Starting from the first line below, repeat the data exactly through to the last.

▸ **DATA EXTRACTS**:
········

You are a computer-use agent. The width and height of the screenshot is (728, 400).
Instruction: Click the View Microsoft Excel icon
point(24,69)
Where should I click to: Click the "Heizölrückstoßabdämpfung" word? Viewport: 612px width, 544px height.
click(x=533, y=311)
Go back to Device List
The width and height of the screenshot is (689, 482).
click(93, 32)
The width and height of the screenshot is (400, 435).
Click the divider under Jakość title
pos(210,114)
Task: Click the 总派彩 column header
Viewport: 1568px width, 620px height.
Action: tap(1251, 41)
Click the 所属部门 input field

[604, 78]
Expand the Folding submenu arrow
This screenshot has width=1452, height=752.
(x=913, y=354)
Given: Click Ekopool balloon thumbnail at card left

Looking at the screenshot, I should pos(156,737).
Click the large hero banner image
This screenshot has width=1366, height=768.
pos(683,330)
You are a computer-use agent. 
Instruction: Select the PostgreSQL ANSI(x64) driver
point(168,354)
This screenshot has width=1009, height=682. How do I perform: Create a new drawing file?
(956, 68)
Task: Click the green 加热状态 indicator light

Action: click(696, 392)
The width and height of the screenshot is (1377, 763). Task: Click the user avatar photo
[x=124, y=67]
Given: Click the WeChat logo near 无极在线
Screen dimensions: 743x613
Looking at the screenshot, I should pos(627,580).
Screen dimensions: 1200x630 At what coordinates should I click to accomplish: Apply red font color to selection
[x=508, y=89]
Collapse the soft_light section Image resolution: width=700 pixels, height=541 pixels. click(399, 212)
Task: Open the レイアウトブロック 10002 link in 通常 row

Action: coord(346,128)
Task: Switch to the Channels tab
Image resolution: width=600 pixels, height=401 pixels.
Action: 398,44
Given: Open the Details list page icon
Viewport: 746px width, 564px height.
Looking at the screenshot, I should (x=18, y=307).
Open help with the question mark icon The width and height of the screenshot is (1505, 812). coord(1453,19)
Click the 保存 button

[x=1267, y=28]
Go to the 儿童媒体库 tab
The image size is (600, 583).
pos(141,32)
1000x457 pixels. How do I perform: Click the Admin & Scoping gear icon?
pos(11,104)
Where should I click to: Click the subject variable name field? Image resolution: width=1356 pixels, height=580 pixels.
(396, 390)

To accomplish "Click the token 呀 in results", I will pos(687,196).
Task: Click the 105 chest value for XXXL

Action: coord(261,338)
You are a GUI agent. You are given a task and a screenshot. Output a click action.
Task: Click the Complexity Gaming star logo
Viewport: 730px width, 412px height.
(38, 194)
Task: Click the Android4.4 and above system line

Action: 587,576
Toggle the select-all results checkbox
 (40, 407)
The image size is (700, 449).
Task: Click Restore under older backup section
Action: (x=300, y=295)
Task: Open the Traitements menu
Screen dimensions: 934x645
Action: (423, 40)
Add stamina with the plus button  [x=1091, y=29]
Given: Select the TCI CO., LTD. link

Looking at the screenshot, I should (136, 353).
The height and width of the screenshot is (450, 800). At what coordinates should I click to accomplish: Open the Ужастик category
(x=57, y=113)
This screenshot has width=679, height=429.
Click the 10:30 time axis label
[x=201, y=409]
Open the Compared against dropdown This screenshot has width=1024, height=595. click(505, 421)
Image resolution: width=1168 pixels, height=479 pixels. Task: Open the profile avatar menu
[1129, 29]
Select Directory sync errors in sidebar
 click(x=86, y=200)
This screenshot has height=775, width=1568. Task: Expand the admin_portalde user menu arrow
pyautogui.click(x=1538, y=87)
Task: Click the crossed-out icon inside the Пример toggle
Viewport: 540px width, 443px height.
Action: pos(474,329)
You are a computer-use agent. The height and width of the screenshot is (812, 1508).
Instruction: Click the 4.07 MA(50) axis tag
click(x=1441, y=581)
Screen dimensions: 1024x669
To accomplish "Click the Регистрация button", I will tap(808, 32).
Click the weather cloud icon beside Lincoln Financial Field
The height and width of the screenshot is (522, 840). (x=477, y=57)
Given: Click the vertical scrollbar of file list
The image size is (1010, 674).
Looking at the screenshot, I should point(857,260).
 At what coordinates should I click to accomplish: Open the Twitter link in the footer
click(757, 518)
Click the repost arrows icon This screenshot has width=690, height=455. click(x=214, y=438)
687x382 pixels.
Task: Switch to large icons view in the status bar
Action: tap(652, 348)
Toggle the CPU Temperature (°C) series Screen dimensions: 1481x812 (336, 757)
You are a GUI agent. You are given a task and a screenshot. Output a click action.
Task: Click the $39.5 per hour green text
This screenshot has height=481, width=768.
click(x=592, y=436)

········

▸ **ANSWER FOR THIS EXERCISE**:
You are a computer-use agent. The width and height of the screenshot is (728, 400).
Instruction: Click the View Microsoft Excel icon
point(24,69)
Where should I click to: Click the "Heizölrückstoßabdämpfung" word? Viewport: 612px width, 544px height.
click(x=533, y=311)
Go back to Device List
The width and height of the screenshot is (689, 482).
click(93, 32)
The width and height of the screenshot is (400, 435).
Click the divider under Jakość title
pos(210,114)
Task: Click the 总派彩 column header
Viewport: 1568px width, 620px height.
Action: tap(1251, 41)
Click the 所属部门 input field

[604, 78]
Expand the Folding submenu arrow
This screenshot has width=1452, height=752.
(x=913, y=354)
Given: Click Ekopool balloon thumbnail at card left

Looking at the screenshot, I should pos(156,737).
Click the large hero banner image
This screenshot has width=1366, height=768.
pos(683,330)
You are a computer-use agent. 
Instruction: Select the PostgreSQL ANSI(x64) driver
point(168,354)
This screenshot has width=1009, height=682. How do I perform: Create a new drawing file?
(956, 68)
Task: Click the green 加热状态 indicator light

Action: click(696, 392)
The width and height of the screenshot is (1377, 763). Task: Click the user avatar photo
[x=124, y=67]
Given: Click the WeChat logo near 无极在线
Screen dimensions: 743x613
Looking at the screenshot, I should pos(627,580).
Screen dimensions: 1200x630 At what coordinates should I click to accomplish: Apply red font color to selection
[x=508, y=89]
Collapse the soft_light section Image resolution: width=700 pixels, height=541 pixels. click(399, 212)
Task: Open the レイアウトブロック 10002 link in 通常 row

Action: coord(346,128)
Task: Switch to the Channels tab
Image resolution: width=600 pixels, height=401 pixels.
Action: 398,44
Given: Open the Details list page icon
Viewport: 746px width, 564px height.
Looking at the screenshot, I should (x=18, y=307).
Open help with the question mark icon The width and height of the screenshot is (1505, 812). coord(1453,19)
Click the 保存 button

[x=1267, y=28]
Go to the 儿童媒体库 tab
The image size is (600, 583).
pos(141,32)
1000x457 pixels. How do I perform: Click the Admin & Scoping gear icon?
pos(11,104)
Where should I click to: Click the subject variable name field? Image resolution: width=1356 pixels, height=580 pixels.
(396, 390)

To accomplish "Click the token 呀 in results", I will pos(687,196).
Task: Click the 105 chest value for XXXL

Action: coord(261,338)
You are a GUI agent. You are given a task and a screenshot. Output a click action.
Task: Click the Complexity Gaming star logo
Viewport: 730px width, 412px height.
(38, 194)
Task: Click the Android4.4 and above system line

Action: 587,576
Toggle the select-all results checkbox
 (40, 407)
The image size is (700, 449).
Task: Click Restore under older backup section
Action: (x=300, y=295)
Task: Open the Traitements menu
Screen dimensions: 934x645
Action: (423, 40)
Add stamina with the plus button  [x=1091, y=29]
Given: Select the TCI CO., LTD. link

Looking at the screenshot, I should (136, 353).
The height and width of the screenshot is (450, 800). At what coordinates should I click to accomplish: Open the Ужастик category
(x=57, y=113)
This screenshot has width=679, height=429.
Click the 10:30 time axis label
[x=201, y=409]
Open the Compared against dropdown This screenshot has width=1024, height=595. click(505, 421)
Image resolution: width=1168 pixels, height=479 pixels. Task: Open the profile avatar menu
[1129, 29]
Select Directory sync errors in sidebar
 click(x=86, y=200)
This screenshot has height=775, width=1568. Task: Expand the admin_portalde user menu arrow
pyautogui.click(x=1538, y=87)
Task: Click the crossed-out icon inside the Пример toggle
Viewport: 540px width, 443px height.
Action: pos(474,329)
You are a computer-use agent. The height and width of the screenshot is (812, 1508).
Instruction: Click the 4.07 MA(50) axis tag
click(x=1441, y=581)
Screen dimensions: 1024x669
To accomplish "Click the Регистрация button", I will tap(808, 32).
Click the weather cloud icon beside Lincoln Financial Field
The height and width of the screenshot is (522, 840). (x=477, y=57)
Given: Click the vertical scrollbar of file list
The image size is (1010, 674).
Looking at the screenshot, I should point(857,260).
 At what coordinates should I click to accomplish: Open the Twitter link in the footer
click(757, 518)
Click the repost arrows icon This screenshot has width=690, height=455. click(x=214, y=438)
687x382 pixels.
Task: Switch to large icons view in the status bar
Action: tap(652, 348)
Toggle the CPU Temperature (°C) series Screen dimensions: 1481x812 (336, 757)
You are a GUI agent. You are given a task and a screenshot. Output a click action.
Task: Click the $39.5 per hour green text
This screenshot has height=481, width=768.
click(x=592, y=436)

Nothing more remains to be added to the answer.